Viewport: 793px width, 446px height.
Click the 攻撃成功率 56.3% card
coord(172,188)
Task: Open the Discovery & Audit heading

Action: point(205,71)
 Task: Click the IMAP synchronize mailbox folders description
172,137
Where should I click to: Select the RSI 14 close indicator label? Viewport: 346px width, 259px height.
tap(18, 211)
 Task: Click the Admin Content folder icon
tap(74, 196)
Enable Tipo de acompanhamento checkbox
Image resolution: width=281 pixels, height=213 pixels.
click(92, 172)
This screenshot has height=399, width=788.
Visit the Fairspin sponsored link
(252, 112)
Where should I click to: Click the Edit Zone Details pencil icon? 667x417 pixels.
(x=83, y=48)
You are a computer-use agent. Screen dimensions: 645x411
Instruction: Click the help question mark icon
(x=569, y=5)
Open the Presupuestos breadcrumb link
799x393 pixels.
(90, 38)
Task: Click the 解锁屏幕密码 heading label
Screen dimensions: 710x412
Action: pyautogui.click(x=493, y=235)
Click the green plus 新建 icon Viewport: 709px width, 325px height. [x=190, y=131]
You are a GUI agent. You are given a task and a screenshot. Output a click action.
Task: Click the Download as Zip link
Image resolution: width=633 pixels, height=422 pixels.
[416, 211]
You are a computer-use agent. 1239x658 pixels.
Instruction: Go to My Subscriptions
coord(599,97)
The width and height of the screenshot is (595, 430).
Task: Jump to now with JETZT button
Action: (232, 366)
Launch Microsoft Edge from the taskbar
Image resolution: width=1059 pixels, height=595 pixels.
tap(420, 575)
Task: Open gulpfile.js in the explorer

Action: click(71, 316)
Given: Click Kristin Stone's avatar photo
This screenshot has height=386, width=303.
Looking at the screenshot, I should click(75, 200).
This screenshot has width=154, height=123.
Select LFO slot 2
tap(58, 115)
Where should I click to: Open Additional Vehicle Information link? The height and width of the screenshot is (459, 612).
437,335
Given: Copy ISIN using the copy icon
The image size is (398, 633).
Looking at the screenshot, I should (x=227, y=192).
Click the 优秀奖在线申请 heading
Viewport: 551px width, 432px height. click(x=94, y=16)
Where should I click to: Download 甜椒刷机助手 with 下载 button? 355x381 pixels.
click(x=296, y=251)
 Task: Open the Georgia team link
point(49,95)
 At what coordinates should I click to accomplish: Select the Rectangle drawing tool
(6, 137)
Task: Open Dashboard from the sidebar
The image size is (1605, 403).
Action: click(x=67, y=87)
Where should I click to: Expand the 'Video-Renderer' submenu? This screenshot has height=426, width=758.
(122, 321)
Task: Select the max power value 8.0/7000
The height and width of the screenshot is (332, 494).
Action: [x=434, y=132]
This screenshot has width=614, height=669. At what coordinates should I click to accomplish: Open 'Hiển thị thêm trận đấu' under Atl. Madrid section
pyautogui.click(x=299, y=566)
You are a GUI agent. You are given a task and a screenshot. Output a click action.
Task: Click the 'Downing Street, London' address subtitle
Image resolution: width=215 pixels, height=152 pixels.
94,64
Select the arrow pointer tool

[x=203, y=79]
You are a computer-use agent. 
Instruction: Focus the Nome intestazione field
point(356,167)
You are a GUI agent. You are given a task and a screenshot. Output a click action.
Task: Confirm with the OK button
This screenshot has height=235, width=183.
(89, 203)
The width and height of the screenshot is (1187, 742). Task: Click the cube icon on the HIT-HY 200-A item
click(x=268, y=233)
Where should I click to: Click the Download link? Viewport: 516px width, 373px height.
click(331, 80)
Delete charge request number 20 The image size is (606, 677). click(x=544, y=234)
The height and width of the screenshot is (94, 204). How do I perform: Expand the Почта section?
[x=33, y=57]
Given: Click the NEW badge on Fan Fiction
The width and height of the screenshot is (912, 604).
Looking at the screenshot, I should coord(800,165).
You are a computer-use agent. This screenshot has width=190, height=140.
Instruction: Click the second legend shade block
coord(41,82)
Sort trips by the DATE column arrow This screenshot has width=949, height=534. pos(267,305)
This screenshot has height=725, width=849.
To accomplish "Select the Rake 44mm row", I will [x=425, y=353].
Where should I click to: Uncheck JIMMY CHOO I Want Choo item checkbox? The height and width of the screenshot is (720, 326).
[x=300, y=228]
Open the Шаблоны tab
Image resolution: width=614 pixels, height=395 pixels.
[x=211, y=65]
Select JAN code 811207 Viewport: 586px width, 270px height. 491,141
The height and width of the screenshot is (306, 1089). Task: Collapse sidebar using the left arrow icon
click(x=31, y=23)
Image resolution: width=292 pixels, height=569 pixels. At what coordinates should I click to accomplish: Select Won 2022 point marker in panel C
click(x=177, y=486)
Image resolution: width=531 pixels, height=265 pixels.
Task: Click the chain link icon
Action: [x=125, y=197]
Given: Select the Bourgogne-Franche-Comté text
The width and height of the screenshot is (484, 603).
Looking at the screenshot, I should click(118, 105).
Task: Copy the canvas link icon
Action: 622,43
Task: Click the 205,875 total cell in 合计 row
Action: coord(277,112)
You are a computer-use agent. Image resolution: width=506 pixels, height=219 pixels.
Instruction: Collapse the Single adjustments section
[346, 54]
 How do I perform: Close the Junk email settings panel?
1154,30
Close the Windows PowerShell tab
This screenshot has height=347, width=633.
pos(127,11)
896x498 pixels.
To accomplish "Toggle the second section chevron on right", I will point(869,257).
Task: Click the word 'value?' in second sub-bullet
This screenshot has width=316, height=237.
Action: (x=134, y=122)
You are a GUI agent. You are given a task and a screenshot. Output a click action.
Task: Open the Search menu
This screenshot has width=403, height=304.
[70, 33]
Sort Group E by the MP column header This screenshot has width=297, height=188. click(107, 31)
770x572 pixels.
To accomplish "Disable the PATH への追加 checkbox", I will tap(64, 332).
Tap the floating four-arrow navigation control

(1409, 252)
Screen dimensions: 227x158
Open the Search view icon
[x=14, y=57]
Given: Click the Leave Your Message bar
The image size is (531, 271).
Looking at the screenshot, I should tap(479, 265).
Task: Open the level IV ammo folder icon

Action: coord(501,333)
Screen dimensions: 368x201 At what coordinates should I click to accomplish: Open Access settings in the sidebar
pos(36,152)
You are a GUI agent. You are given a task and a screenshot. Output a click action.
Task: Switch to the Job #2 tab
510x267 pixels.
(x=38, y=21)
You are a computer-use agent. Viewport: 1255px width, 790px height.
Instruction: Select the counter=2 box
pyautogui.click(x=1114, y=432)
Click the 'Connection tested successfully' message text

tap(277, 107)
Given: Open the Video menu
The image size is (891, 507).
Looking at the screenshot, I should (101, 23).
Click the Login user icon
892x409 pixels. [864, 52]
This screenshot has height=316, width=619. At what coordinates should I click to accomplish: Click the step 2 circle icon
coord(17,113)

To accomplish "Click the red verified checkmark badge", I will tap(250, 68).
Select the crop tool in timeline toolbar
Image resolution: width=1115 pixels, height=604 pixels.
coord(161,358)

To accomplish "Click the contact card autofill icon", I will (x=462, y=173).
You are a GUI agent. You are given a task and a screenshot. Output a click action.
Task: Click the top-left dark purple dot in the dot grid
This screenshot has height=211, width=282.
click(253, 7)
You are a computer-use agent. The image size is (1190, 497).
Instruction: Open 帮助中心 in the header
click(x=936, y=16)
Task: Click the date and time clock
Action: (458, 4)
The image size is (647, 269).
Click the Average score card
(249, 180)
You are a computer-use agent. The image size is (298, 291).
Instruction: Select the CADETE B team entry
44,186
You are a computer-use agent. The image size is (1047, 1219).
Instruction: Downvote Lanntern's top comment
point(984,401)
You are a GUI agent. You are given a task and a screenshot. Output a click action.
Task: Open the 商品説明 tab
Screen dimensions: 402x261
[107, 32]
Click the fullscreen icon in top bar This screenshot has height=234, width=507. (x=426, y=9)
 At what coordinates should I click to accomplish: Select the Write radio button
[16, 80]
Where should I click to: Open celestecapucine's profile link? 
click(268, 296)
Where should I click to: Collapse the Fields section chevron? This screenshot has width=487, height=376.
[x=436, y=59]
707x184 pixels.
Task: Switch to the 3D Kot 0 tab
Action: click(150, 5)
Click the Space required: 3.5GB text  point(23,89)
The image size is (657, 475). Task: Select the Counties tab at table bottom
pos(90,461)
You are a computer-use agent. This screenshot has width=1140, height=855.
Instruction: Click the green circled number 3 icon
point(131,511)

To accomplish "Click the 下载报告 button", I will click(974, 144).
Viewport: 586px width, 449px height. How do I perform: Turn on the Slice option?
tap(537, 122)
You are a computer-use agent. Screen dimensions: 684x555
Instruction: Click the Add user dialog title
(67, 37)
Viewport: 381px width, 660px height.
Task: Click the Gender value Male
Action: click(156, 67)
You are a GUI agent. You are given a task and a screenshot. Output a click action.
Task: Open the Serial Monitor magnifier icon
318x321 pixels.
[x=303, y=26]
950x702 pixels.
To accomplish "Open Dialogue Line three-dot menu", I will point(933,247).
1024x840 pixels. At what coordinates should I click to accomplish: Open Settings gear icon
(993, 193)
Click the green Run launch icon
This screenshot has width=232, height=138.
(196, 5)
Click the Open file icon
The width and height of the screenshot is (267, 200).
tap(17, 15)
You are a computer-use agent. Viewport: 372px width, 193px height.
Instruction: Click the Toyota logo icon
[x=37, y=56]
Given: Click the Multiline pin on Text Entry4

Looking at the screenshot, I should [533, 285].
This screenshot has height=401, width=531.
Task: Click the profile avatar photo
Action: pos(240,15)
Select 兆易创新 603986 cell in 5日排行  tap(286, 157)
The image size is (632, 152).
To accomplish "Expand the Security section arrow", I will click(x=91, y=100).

| PROBLEM REQUIREMENTS |
In the data above, each line holding "column" is to be found and copied.

| THE COMPLETED TASK |
Sort trips by the DATE column arrow This screenshot has width=949, height=534. pos(267,305)
Sort Group E by the MP column header This screenshot has width=297, height=188. click(107, 31)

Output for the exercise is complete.